For greater clarity, in certain commercial operations, it may be suitable for a single worker behind a counter to actively greet patrons, contractors and authorized visitors, and ensure all other public health requirements are met before any person may proceed beyond the initial screening point. If control measures to respect capacity limits as outlined in the operational plan are required, additional resources may be necessary to manage this.
More information on active screening can be found in WorkSafeNB’s Embracing-the-New-Normal.
Remember to visit www.gnb.ca/coronavirus regularly for the most up-to-date and accurate information on COVID-19
Provincial Security Advisor/ADM
Security and Emergencies Division
Justice and Public Safety
RCC has stated that active screening should not be mandatory for customers given the many COVID-19 protocols already being followed by retailers.

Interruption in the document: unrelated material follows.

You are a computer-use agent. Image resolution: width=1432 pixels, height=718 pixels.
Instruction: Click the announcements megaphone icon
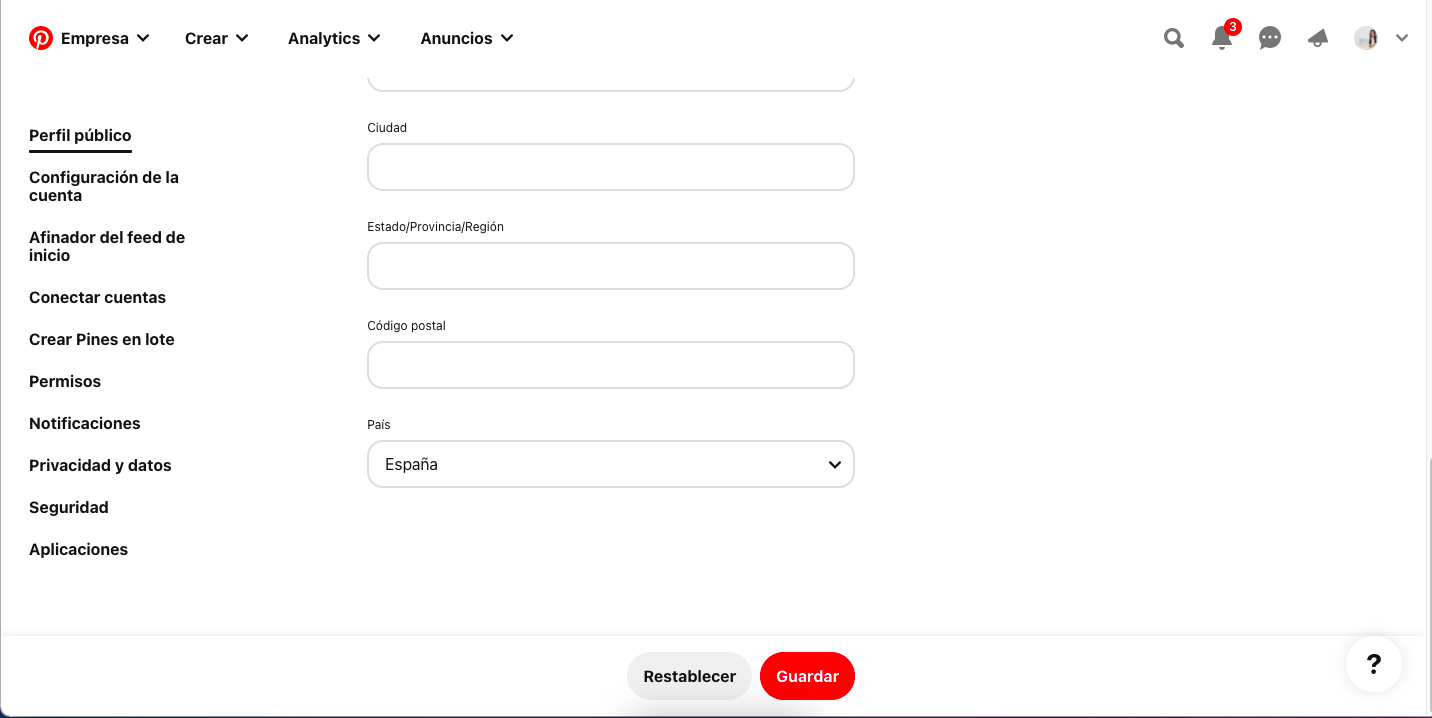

RCC has noted that this rule could result in long lineups (in the cold) given the additional time it will take to do such screening. Given that only certain businesses will be allowed to open in Zone 4 (Edmundston area), the line ups could be even longer than in Zone 1. RCC was pleased that it was at least able to convince government to allow retailers the ability to accommodate some patrons (pre-screening) in indoor lobby spaces instead of making them wait in line outside during inclement weather.
RCC will continue to push for this order to be amended to eliminate active customer screening and allow curbside pickup for non-essential goods.